I've been working on a program called seamstress for the past couple of months. I think it's in a pretty good spot, even if it's early days. The program is heavily inspired by monome's norns, specifically its matron program, which embeds the Lua programming language to speak with monome's grid and arc controllers, MIDI, OSC, a screen, the norns' keys and encoders, and so forth. One big difference between seamstress and matron is, besides the fact that seamstress is designed for desktops/laptops rather than a purpose-built device, is that seamstress is written in Zig, a young C-like programming language. The purpose of this post is to describe seamstress's event loop.

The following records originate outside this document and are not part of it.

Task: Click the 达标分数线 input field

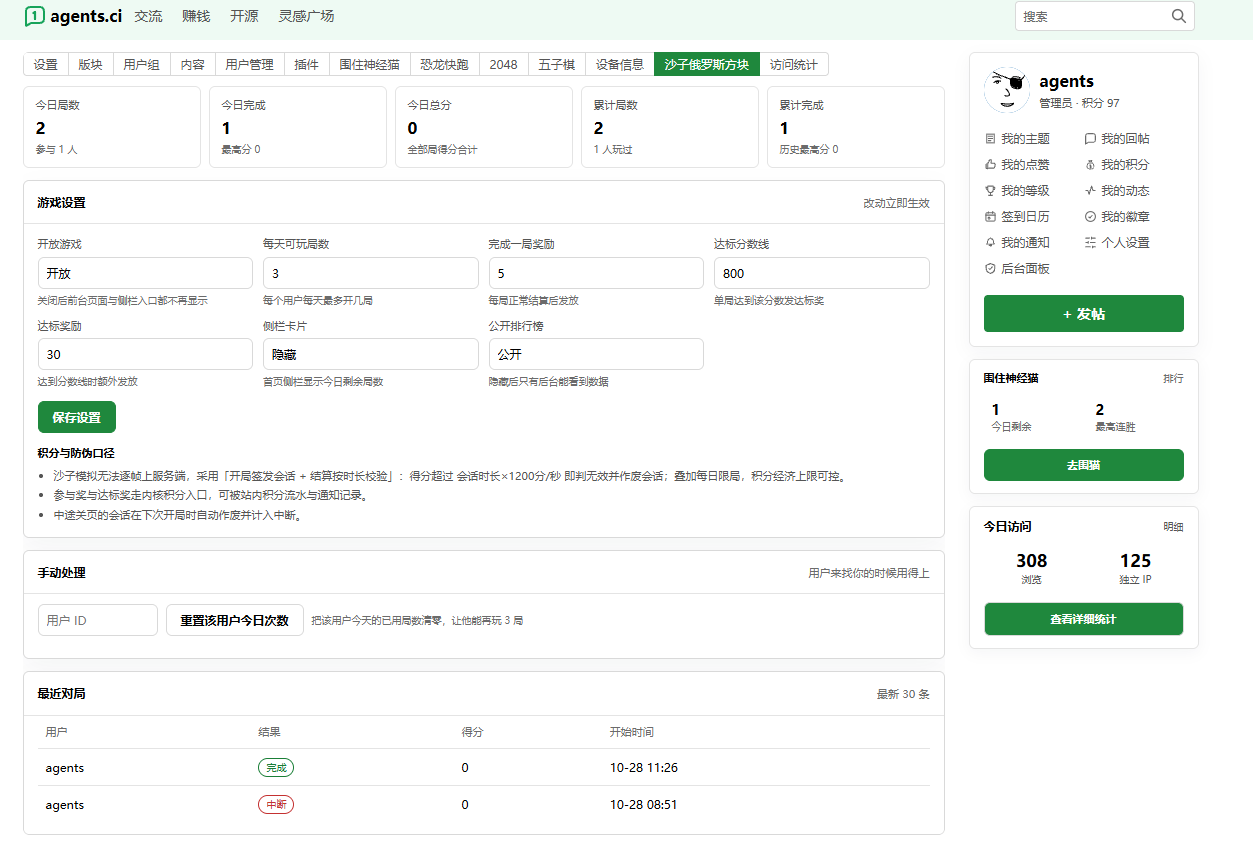Action: click(822, 273)
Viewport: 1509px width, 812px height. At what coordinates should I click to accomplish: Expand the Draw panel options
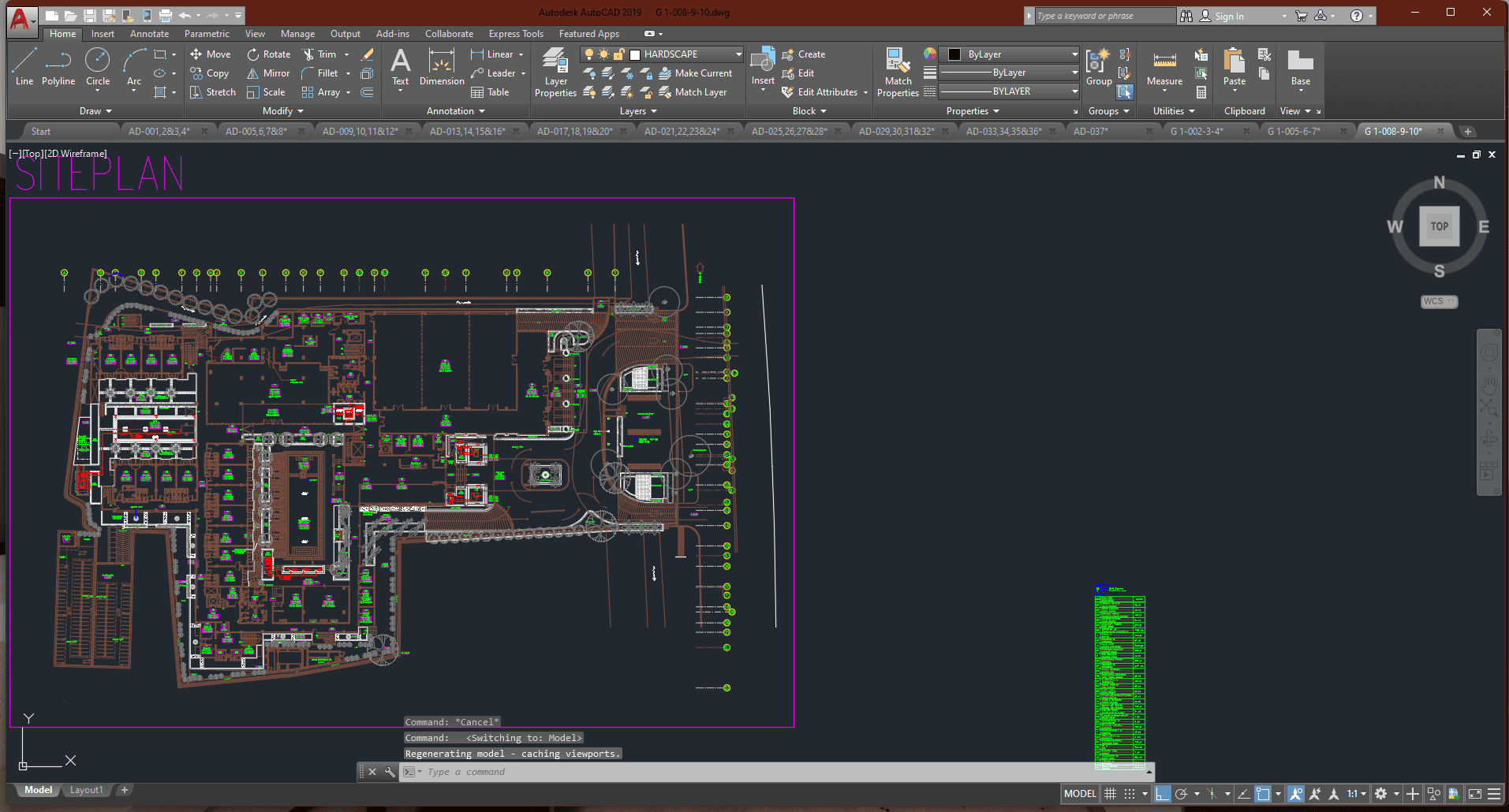96,111
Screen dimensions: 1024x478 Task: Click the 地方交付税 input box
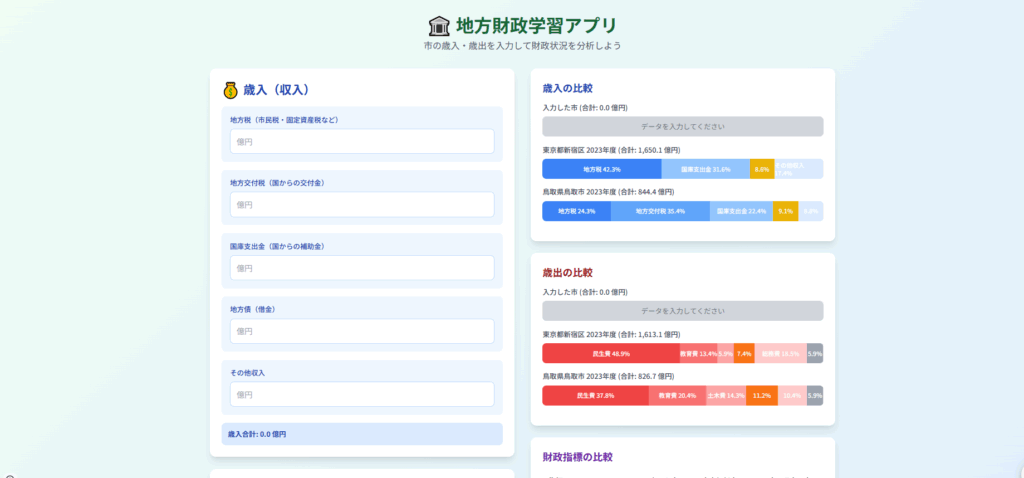pyautogui.click(x=361, y=205)
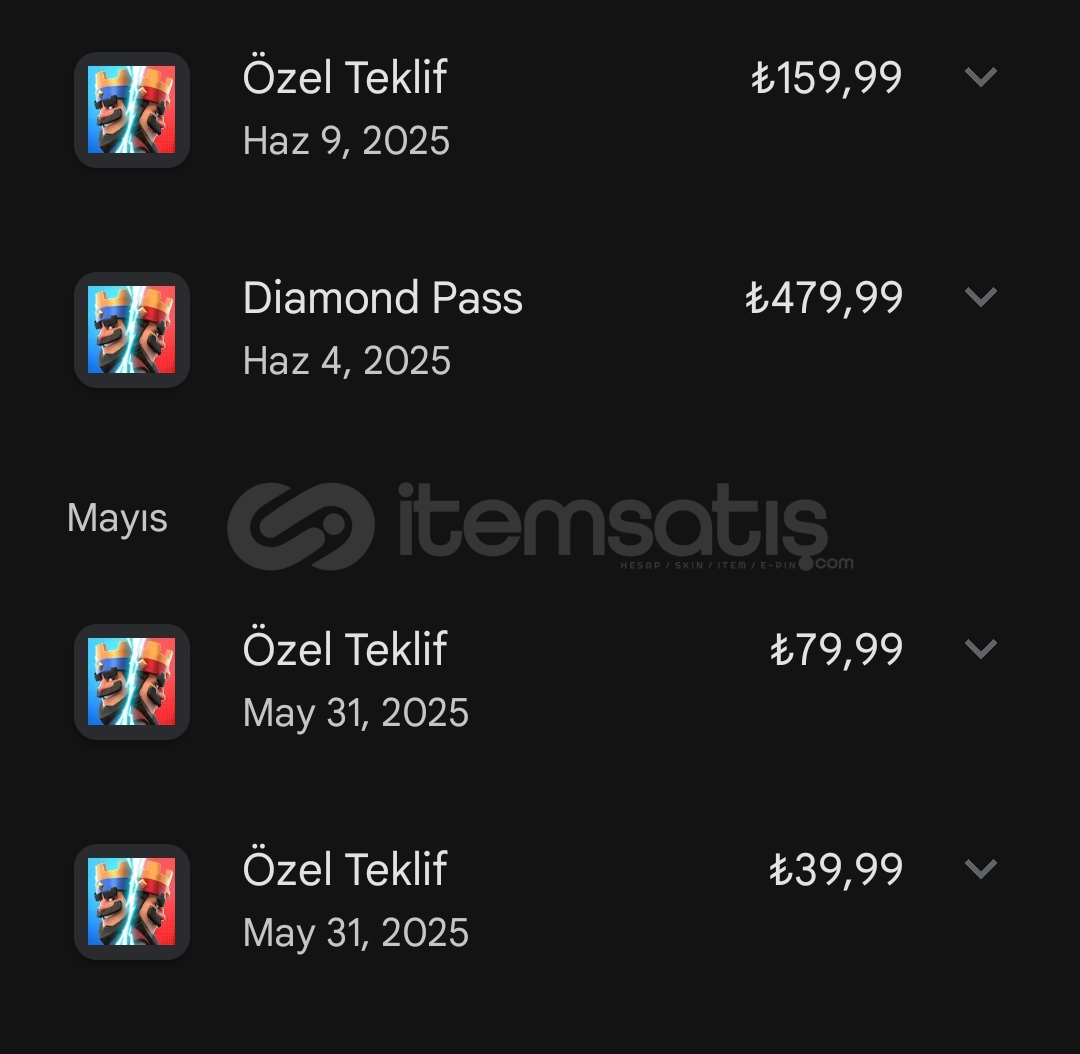The width and height of the screenshot is (1080, 1054).
Task: Expand the Diamond Pass purchase chevron
Action: click(x=981, y=296)
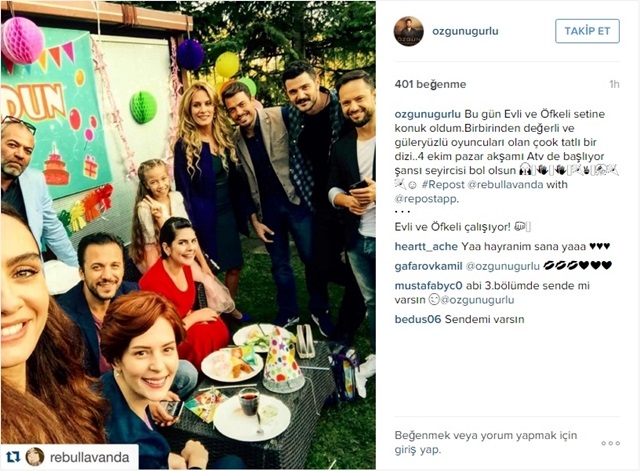The height and width of the screenshot is (471, 640).
Task: View the 401 beğenme likes list
Action: pos(430,84)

By the way, since Zig is likely to change, I'm writing this in June 2023, with a development version of Zig version 0.11.0.

Table of Contents

1. Roll your own linked list

1.1. Nodes

A linked list is a standard data structure where elements of the list know who comes before and after them and the list itself knows who is at the start and the end. It's easy enough to roll your own linked list, so let's do it. Strictly speaking, one does not need to do this; Zig's standard library has things like std.TailQueue which work great. But it's not too hard (she says having spent an afternoon hashing out precisely how to do it), and it feels good to know what goes into things like this. So let's define a node in a linked list.

const Node = struct {
    next: ?*Node,
    prev: ?*Node,
    data: *Data,
};

Okay hi, hello, welcome to Zig. Let's talk through it. So we're declaring a new struct type called Node. Because we don't plan on altering the type itself, we mark it const (as opposed to var). This struct has three fields, next, prev and data. The data field is a pointer to a struct with type Data. We haven't yet defined Data, but that's okay. Okay and pointers? It's funny, I grew up reading my dad's C programming language books, but many powerful programming languages don't have a concept of a pointer; pointers are messy. The idea is that the pointer is not the object itself, but a little thing that says "hi, you can find what you're looking for at this memory address." Zig has pointers.

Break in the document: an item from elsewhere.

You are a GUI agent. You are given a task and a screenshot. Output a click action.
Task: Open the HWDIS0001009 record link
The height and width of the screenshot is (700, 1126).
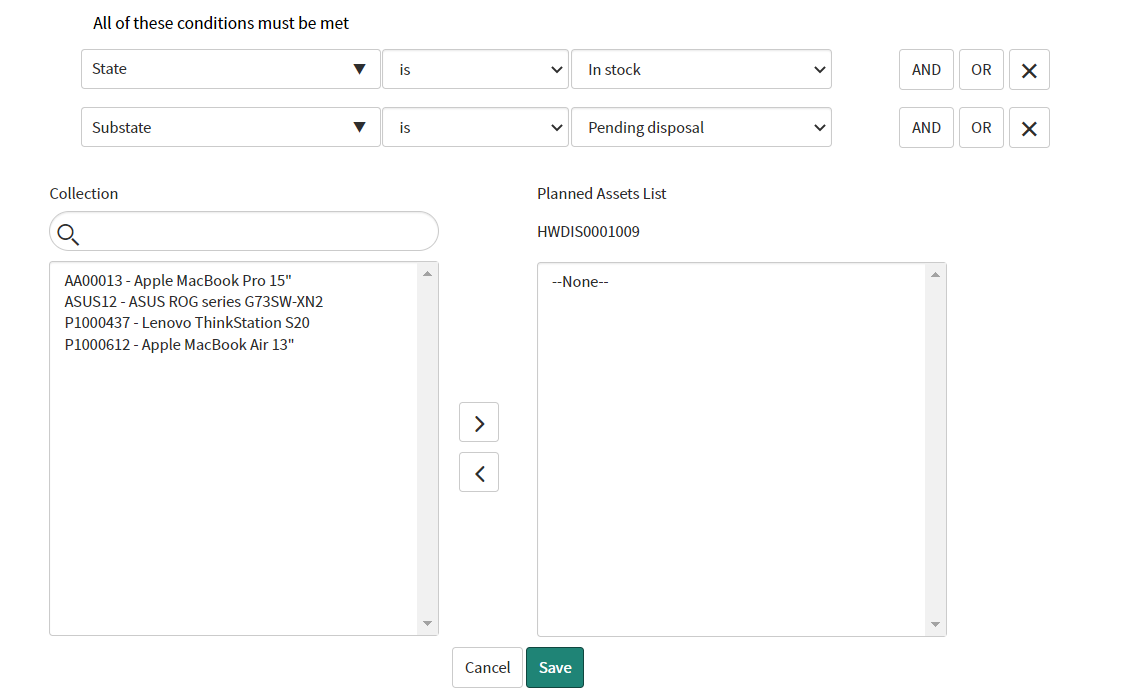(589, 231)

The usefulness of pointers becomes clear when we consider the next and prev fields: forgetting about the ? for a moment, notice that they're of type Node themselves! So we have to use a pointer here, otherwise a Node would have to contain a Node which contains a Node etc. etc. Okay anyway the ? says that our Node entries are allowed to be null, that is, not to point to something valid. (Notice that this implies that the data entry must always be valid! That's amazing!)

1.2. Queues

Cool, so far so good. Let's put nodes into a queue… literally:

const Queue = struct {
  const Node = struct {
      next: ?*Node,
      prev: ?*Node,
      data: *Data,
  };
  head: ?*Node,
  tail: ?*Node,
  size: usize,
};

If you know a little C, we did something a bit surprising: we put the definition of a Node inside the definition of Queue. Zig lets you do this; it effectively "namespaces" Node, which is maybe neither here nor there, so that's all I'll say about it.

1.3. Failing to push to a queue

Okay so a queue has a head and a tail, which may be null, and a size, which is a usize (an unsigned integer type appropriate for, well, sizes). How should we interact with it? let's write some functions. Zig lets us put them inside of Queue too, but I'll present them by themselves. Okay warning, for, like, exposition purposes, I'm giving you incorrect code here.

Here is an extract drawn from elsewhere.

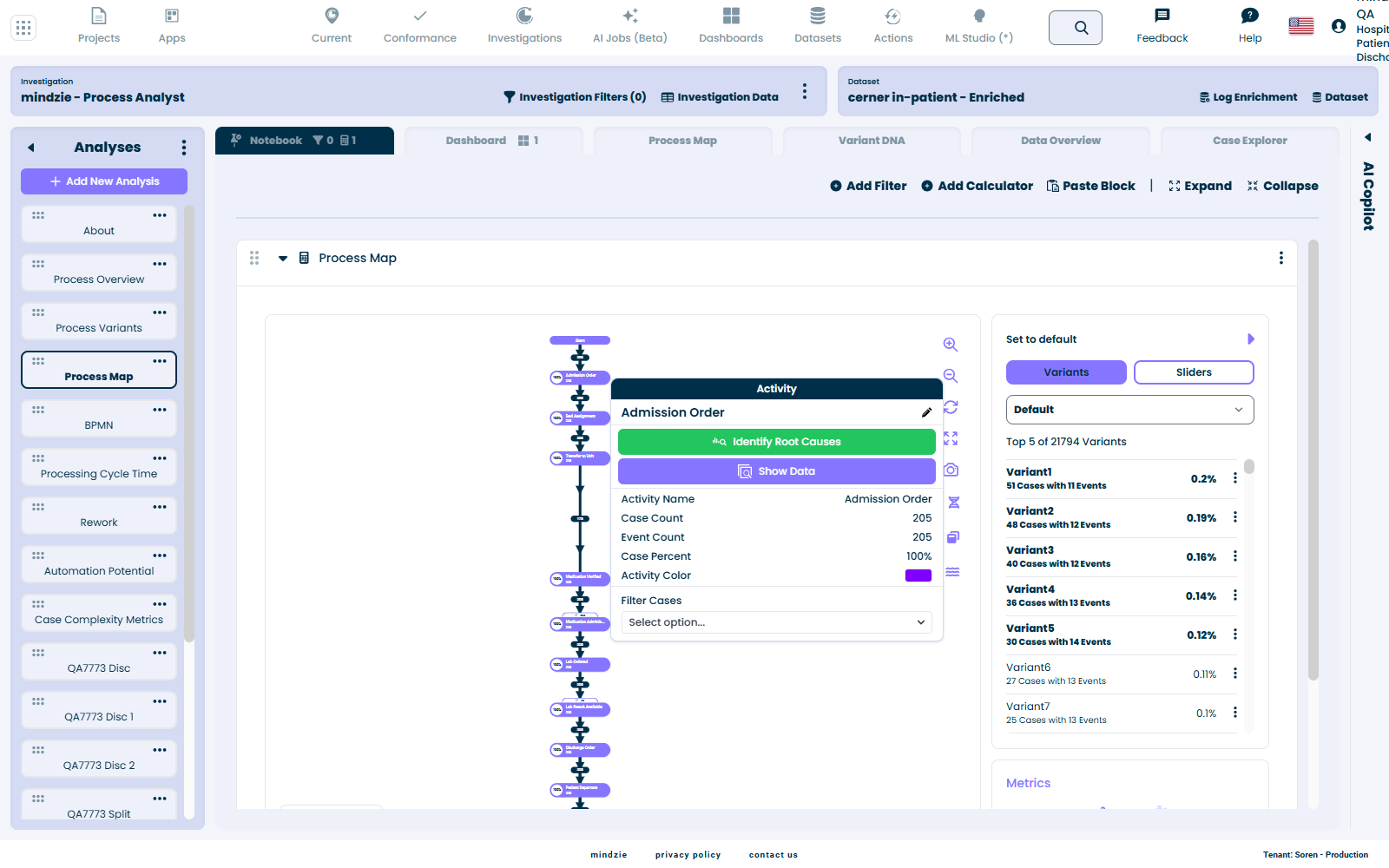Select the Variants toggle
This screenshot has width=1389, height=868.
click(x=1066, y=372)
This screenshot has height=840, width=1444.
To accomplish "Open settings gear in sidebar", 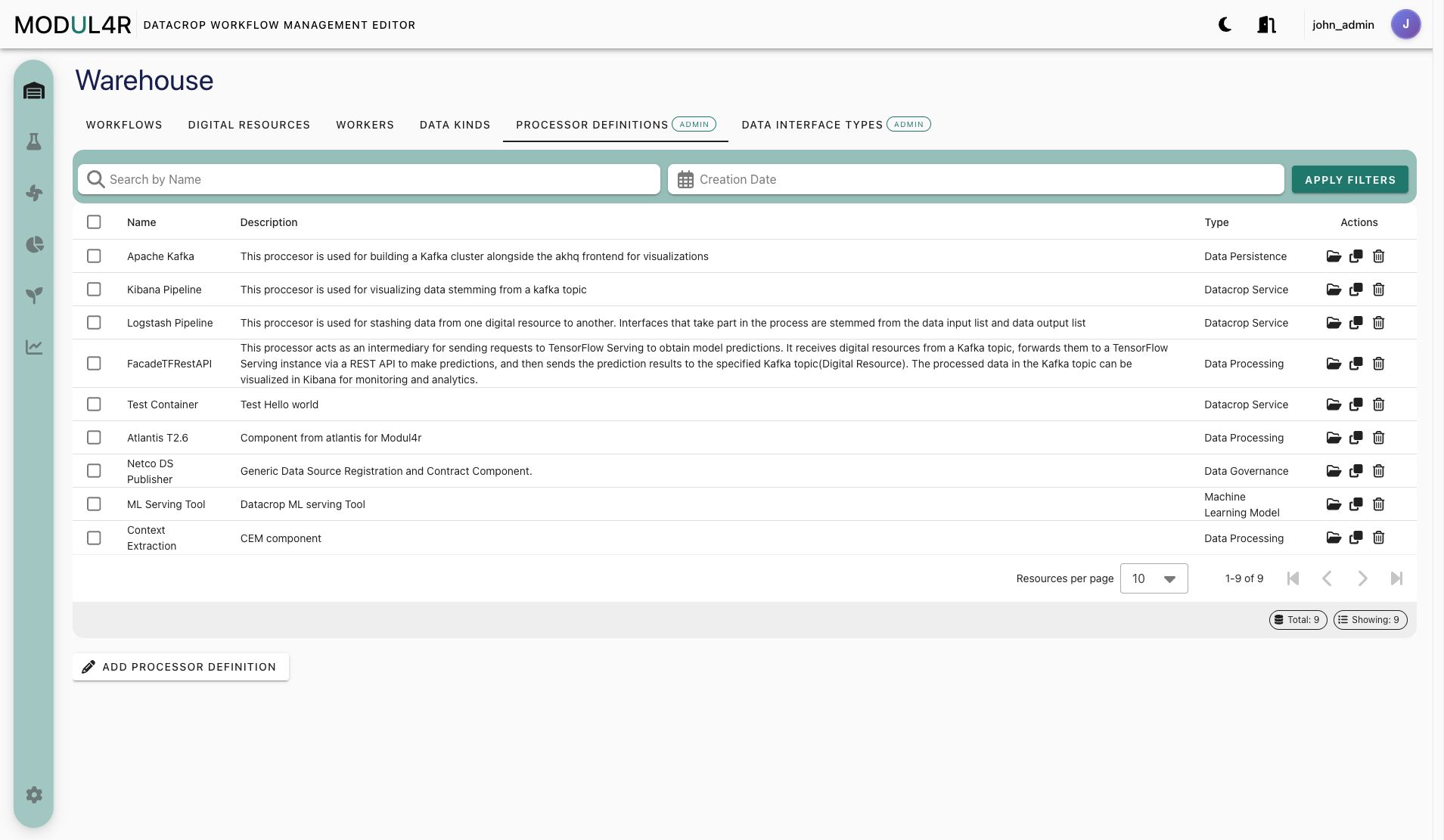I will point(34,795).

fn push(self: *Queue, data: Data) void {
  var new_node = Node{
      .next = null,
      .prev = null,
      .data = data,
  };
  if (self.tail) |n| {
      self.tail = &new_node;
      n.next = &new_node;
      new_node.prev = n;
  } else {
      std.debug.assert(self.size == 0);
      self.tail = &new_node;
      self.head = &new_node;
  }
  self.size += 1;
}
  

In fact, while this looks beguilingly like correct code, it won't compile, and not just because we haven't defined the Data type! I'll get to that in a moment. First let's make sense of more Zig syntax.

We declare a function with the fn keyword. This function is named push and it takes in two arguments: self, which is a pointer to a Queue, and data, which is some Data. The function returns void, i.e. it gives you nothing back. We declare variables with the var keyword. We're making new_node a struct object of type Node and assigning to its fields by accessing them with the dot syntax. (Shortly we'll meet another way to declare elements of struct type.) The if statement has an interesting |n| bit after it. The point is that self.tail is allowed to be null. We say if it's not null, then give us what it is, and capture that in a new (const) variable n. Since self.tail expects to be a pointer to a node and not a node, we assign to it the address or reference of new_node by using the & operator, like in C. So you should read the if statement as saying "if self.tail is not null, we assign the reference of new_node to it, we set the next field of the old tail, i.e. n, to new_node (or its address) and set the prev field of the new node to n." If not, the else statement says "well first of all, the size had better be zero or we're bailing, and if so we set the head and tail of self to our new node." Finally in either case we add one to the size of our queue.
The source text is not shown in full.